## Required task
Can you arrange the data in the stretch from the line containing "The image size" through the line containing "pos(933,536)" as a two-column CSV with the headers input and output, one row for each text and its answer? Put each value in a single quoted field, with any line breaks replaced by spaces.

## Record list
--------
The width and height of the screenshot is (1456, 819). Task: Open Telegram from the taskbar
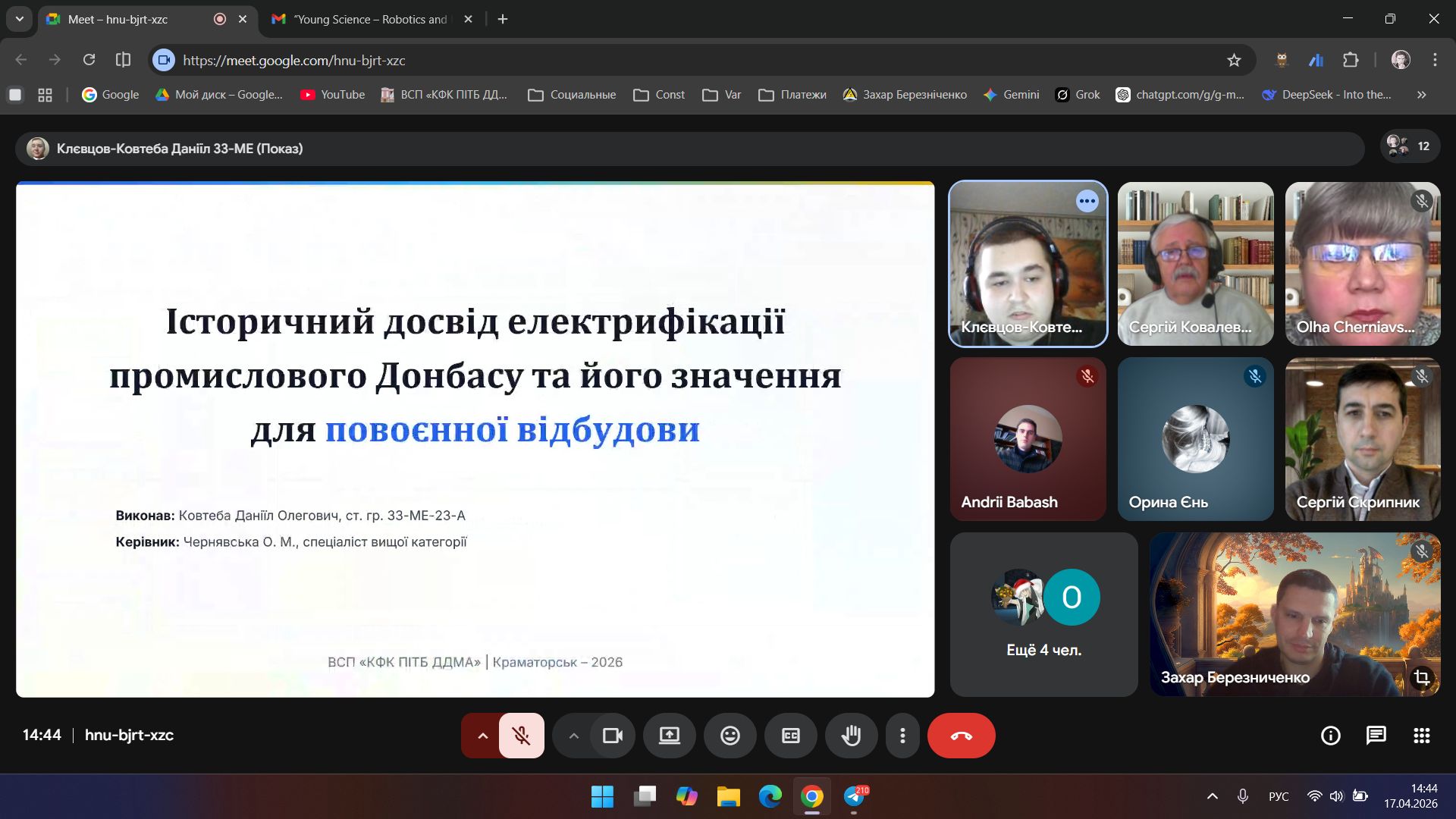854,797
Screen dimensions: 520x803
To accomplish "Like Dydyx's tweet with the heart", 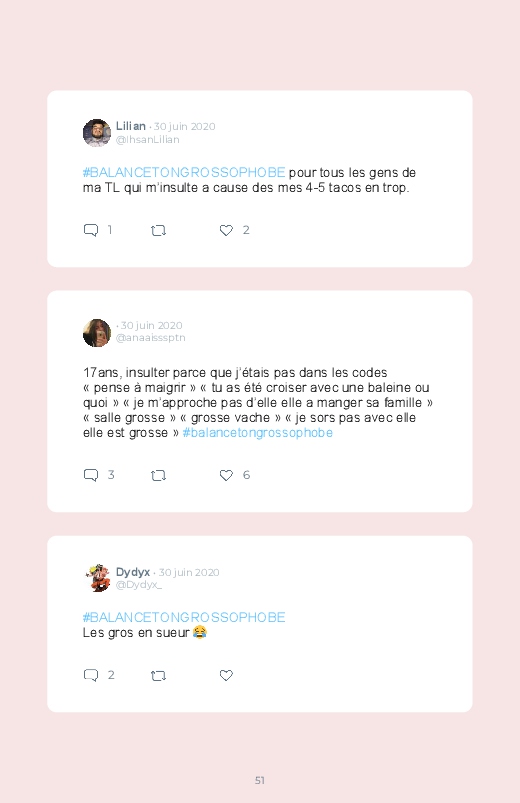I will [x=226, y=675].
--------
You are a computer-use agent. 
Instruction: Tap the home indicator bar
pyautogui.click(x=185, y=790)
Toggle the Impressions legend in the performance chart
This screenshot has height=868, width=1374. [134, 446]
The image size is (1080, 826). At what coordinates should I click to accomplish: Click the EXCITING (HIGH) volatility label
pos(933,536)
--------
## Finished answer
input,output
"The image size is (1080, 826). At what coordinates should I click to accomplish: Click the EXCITING (HIGH) volatility label","pos(933,536)"